Label encoding imposes artificial order: if you label-encode your pet target as 'Dog':0, 'Cat':1, 'Turtle':2, 'Golden Fish':3, then you get the awkward situation where 'Dog' < 'Cat' and 'Turtle is the average of 'Cat' + 'Golden Fish'.
In the case of predictor features (not the target), this is a problem since your Random Forest can be learning something like "if it less than 'Turtle', then...".
Also, you may have categories in the testing set (or even worse, new data during deployment) that were not present in the training, and the transformer doesn't know what to do, so it throws an error. This may be the case or not depending on the particular problem and particular feature you are encoding, obviously not for the target variable.
When hot encoding, if a category absent in the training is present in a prediction, it just get encoded as 0 in each of the encoded features (new columns representing each category), so you don't get an error. Your model still has the other features to make a reasonable guess.
As a general rule, you want to use label encoding for target variables and OHE for predictor features. Note that in general you don't care about artificial order in the target, since the prediction is usually categorical also (A forest will choose a number, not a range of numbers; a network will have one activation unit per category...)
I don't think optimization should be part of the discussion here since they are used for different scenarios demanding different outputs: surely it's more efficient to use the OHE transformer than trying to hack it by performing label encoding and then some pandas trickery to create the same result as with one hot encoding.
Here there are useful comments about the different scenarios (type of model, type of data) and some issues related to efficiency.
Here there's an example on why label encoding is a bad practice for input features.
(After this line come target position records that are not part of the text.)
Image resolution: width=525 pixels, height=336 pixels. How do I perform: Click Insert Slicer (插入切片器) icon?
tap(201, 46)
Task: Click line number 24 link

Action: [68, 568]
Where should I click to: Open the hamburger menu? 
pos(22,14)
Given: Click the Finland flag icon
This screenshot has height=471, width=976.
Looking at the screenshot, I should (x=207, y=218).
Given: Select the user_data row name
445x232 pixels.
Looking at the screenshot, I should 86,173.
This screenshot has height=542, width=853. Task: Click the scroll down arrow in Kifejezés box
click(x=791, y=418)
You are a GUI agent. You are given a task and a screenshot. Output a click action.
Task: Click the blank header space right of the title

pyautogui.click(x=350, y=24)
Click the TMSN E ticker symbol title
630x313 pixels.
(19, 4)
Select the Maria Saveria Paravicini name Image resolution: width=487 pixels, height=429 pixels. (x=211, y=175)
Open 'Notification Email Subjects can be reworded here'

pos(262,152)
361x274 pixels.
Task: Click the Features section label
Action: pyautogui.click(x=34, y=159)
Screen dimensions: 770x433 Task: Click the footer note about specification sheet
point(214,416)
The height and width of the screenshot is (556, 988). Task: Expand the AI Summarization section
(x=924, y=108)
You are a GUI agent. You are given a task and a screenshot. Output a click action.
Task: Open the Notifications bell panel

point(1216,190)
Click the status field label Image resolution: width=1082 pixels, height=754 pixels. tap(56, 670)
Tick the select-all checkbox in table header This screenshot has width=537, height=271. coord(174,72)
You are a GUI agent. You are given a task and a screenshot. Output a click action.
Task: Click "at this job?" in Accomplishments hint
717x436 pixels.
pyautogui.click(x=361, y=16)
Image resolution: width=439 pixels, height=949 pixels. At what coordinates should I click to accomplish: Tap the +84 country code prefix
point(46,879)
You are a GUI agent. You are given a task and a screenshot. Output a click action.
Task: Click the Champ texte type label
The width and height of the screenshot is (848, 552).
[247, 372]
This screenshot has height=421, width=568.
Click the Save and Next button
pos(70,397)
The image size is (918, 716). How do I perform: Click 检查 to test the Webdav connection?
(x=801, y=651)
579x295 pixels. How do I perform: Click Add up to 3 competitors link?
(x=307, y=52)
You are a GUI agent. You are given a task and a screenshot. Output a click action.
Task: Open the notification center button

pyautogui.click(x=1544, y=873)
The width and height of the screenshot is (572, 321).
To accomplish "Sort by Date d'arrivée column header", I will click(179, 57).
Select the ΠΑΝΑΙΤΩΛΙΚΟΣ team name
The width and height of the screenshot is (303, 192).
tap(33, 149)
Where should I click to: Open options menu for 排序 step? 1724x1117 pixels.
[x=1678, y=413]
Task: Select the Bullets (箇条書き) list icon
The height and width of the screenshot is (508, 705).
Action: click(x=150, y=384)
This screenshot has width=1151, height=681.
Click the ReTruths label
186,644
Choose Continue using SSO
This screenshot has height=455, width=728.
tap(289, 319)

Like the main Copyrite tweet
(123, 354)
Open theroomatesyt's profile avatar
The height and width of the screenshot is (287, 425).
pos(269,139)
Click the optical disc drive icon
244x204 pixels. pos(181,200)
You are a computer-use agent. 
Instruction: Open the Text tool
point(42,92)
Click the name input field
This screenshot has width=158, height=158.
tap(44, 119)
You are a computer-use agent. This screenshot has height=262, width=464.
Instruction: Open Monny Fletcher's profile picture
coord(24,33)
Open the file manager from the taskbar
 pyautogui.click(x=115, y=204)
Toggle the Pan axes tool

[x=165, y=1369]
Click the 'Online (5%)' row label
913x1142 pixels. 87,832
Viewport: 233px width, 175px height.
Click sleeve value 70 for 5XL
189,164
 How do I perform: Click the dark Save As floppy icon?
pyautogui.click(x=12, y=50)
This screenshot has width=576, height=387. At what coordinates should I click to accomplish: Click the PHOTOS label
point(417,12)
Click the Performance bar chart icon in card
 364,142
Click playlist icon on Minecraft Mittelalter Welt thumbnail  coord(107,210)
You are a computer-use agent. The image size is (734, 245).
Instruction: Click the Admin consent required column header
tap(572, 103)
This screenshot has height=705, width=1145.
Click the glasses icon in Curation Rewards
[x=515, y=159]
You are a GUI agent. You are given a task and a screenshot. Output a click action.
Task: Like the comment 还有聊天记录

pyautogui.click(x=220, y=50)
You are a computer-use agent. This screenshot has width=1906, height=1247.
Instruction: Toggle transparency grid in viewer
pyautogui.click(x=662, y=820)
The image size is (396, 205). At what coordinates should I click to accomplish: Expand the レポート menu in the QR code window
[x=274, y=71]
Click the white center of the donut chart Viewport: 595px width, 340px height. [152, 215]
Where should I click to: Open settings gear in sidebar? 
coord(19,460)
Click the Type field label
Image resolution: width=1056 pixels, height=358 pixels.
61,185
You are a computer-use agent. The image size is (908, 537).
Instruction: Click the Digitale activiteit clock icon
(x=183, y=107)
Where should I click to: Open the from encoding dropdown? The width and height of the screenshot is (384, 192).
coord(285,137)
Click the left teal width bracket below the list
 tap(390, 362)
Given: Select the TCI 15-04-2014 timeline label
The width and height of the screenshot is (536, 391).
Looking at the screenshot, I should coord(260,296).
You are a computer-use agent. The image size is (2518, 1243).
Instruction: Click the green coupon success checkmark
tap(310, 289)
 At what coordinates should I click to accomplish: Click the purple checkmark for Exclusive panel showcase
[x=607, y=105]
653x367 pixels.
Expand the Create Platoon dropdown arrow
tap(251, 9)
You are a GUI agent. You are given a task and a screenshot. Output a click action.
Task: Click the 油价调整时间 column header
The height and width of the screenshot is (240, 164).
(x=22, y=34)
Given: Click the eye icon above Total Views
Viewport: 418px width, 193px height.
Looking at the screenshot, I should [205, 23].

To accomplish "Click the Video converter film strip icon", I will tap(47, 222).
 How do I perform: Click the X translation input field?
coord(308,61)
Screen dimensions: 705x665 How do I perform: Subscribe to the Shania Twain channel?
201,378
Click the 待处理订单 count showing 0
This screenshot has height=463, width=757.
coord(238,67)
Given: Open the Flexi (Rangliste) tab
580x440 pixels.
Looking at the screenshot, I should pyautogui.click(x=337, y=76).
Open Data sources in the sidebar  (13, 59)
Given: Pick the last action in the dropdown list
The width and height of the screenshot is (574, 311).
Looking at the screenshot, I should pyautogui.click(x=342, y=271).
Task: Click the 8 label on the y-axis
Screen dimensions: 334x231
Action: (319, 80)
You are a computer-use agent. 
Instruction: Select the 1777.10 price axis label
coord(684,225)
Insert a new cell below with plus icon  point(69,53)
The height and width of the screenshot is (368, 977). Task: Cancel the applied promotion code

And let's not forget that the goal of the model is to make predictions, so at the end what's important is not just the output of <transformer>.fit_transform
, but also the fitted transformer itself that's going to be applied to the new observations. OHE will deal with new cases differently than label-encoder (e.g. when the value of the feature in the observation was not present in the training set). That's in my opinion enough reason to have different methods, even when they act in a way similar enough so, for some inputs, you may be able to force them to give similar outputs.